А у нее в глазах – белые стены, грубые добрые тетки-медсестры, первый крик, боль, боль, боль...
Цинковый, цинковый, цинковый...
И муж за окном – смешной, неуклюжий, топчется по снегу, с синяками под глазами после бессонной ночи...
Мальчик спускается вниз, он целует ей живот, а она, настроенная на другую волну, отзывается непонятными судорогами... Эти полосы, это огромное безобразное пузо, эта боль, рвущая на части... Чья она? Кто ее хозяин, этой боли? Она? Муж? Новорожденное чадо?...

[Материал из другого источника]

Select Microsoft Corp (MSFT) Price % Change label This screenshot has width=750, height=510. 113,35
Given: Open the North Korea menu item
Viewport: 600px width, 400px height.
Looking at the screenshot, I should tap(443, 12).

Мальчик идет дальше, он доходит до губ и целует их – сильно, страстно... Она, уплывая по привычке, ловит себя за хвост, чтобы остаться здесь, с этими воспоминаниями, которые вдруг стали для нее бесконечно дороги... Но мальчишка знает свое дело, язычок тверд и неутомим, уже и пальчик замаячил на горизонте пиратским парусом... безошибочно ищет и находит свои гавани...
Форменная катавасия чувств... Она тает и горит, деревенеет в судороге и растекается по постели мороженым... Приторно, сладко, больно, забыто, непонятно, желанно, омерзительно...
Цинковый, цинковый, цинковый...
Вдруг она понимает, что это – уже не пальчик... И весь он, каменный мальчишка, навис над ней беспощадно и ласково, и движется в такт песни, тенями расползающейся по стенам... И она отвечает ему, медленно, как во сне... да ведь это и есть сон...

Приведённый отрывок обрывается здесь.